Figure 4. Patho-Proteomic Phenotyping.

a. Hierarchical clustering and principal component score plot of the pathologist grading of extent of FP, FS, and normal tissue combined with CAM-derived estimates of proportion of four different empirical tissue types. Dashed circles indicate samples (2:1) from the extremes of the first principal component which separates fibrous plaques and normal arterial tissue. b. Volcano plot of log(fold change:FP/Normal) vs. -log(t-test q-value) for 944 arterial proteins. Black data points indicate proteins with a fold-change of >1.7 (or < 1/1.7) and a q-value of <0.05. (Two proteins with –log(q-value)>10 not shown.) c. Heatmap of the spectral count values for the N=88 proteins meeting the fold-change and q-value criteria noted in panel b.
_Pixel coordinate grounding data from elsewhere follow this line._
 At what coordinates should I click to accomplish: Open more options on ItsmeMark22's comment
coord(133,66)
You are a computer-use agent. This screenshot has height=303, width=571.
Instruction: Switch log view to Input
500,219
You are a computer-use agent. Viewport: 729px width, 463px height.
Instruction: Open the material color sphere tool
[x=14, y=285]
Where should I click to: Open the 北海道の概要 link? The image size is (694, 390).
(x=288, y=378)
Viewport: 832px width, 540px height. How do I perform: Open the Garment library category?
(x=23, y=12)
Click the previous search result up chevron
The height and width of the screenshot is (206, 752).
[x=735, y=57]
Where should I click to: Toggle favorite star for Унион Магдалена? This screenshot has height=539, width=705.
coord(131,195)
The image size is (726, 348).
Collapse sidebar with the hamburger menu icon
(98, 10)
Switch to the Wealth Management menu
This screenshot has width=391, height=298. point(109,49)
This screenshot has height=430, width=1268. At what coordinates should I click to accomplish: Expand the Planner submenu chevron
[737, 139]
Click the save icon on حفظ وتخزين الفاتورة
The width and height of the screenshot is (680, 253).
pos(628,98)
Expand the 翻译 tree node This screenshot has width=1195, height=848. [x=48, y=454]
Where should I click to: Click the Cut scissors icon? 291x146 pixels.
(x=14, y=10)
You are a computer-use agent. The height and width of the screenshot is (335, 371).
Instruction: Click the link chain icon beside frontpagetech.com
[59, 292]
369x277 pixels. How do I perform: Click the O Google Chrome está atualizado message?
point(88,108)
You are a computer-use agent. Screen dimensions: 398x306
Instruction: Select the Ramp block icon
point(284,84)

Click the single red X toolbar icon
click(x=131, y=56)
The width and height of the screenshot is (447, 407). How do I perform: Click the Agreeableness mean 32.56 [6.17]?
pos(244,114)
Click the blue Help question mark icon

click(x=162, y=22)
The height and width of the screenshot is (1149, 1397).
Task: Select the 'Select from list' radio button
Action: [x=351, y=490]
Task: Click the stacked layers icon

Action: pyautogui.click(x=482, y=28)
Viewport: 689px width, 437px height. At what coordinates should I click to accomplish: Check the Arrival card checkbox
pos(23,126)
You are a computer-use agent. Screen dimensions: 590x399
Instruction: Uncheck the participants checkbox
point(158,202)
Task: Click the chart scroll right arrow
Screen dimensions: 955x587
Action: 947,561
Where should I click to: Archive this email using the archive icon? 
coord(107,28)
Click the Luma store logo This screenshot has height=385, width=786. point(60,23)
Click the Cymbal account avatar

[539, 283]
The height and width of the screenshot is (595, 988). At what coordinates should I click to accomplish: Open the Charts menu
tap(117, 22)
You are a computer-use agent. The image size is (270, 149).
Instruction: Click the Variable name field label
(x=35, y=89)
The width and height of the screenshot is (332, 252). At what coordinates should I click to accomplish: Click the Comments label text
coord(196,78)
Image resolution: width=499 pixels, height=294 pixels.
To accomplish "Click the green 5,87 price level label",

The individual proteins are listed in Supplementary Tables 8 and 9. d. A combined network map of the significantly up- and down-regulated proteins that are consistent with effects of an upstream master regulator. The observed pattern of proteins in FP are highly suggestive of TNF activation (p=1.64E-6, z-score=3.19), and inhibition of PPAR-α (p=3.55E-10, z-score=-3.06), PPAR-γ (p=2.87E-10, z-score=-3.02), and the insulin receptor (1.41E-12, z-score=-2.16). PPAR-α, PPAR-γ, and the insulin receptor pathways are themselves inhibited by TNF activation. When using >1.5 fold-change criteria, several additional regulatory networks were also identified (e.g. TGFB1, TP53, SP1, MYC). e. Predicted disease processes and their affiliated proteins significantly overrepresented by the up- and down-regulated proteins in fibrous plaques. The data are consistent with major alterations in cell-cell adhesion/interaction (p = 3.64E-03), lipid uptake (p = 1.67E-03), glucose homeostasis (p = 2.83E-06) and blood pressure regulation (p = 3.68E-03).